Economia in ripresa e pil in crescita dello 0,9% nel 2026. Dall’ultima congiuntura dell’Ufficio studi di Confcommercio emerge un quadro in miglioramento. In particolare, il rientro dell’inflazione, il recupero del potere d’acquisto e la crescita dei consumi rappresentano segnali concreti di una svolta.
Ma il cambiamento più rilevante, ha spiegato il direttore dell’Ufficio studi, Mariano Bella, riguarda il clima di fiducia: «A partire da ottobre-novembre si registra una riduzione della sfiducia delle famiglie e un aumento della propensione al consumo. Per le imprese la fiducia è in crescita mese su mese da settembre (+3% rispetto a luglio), mentre per le famiglie si registra un +1,7% a dicembre su novembre».

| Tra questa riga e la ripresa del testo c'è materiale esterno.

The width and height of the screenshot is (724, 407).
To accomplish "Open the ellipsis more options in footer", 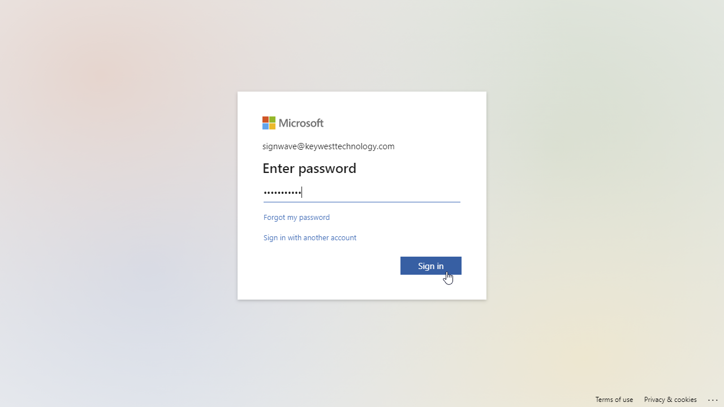I will click(x=713, y=400).
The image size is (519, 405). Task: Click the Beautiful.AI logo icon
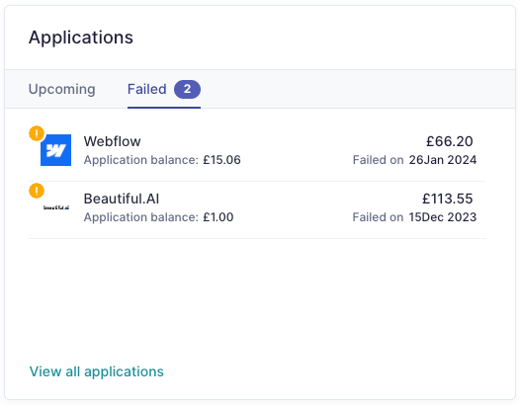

Sempre secondo le stime di Confcommercio, a gennaio il prodotto interno lordo dovrebbe crescere dello 0,5% rispetto a dicembre e dell’1,2% su base annua. «Il risveglio dei consumi durante il Black Friday, il Natale e l’avvio dei saldi confermano il recupero della fiducia: per rendere la crescita più robusta è necessario continuare a ridurre le tasse su famiglie e imprese e semplificare la burocrazia creando migliori condizioni per la partecipazione di giovani e donne al mercato del lavoro», ha commentato il presidente di Confcommercio, Carlo Sangalli.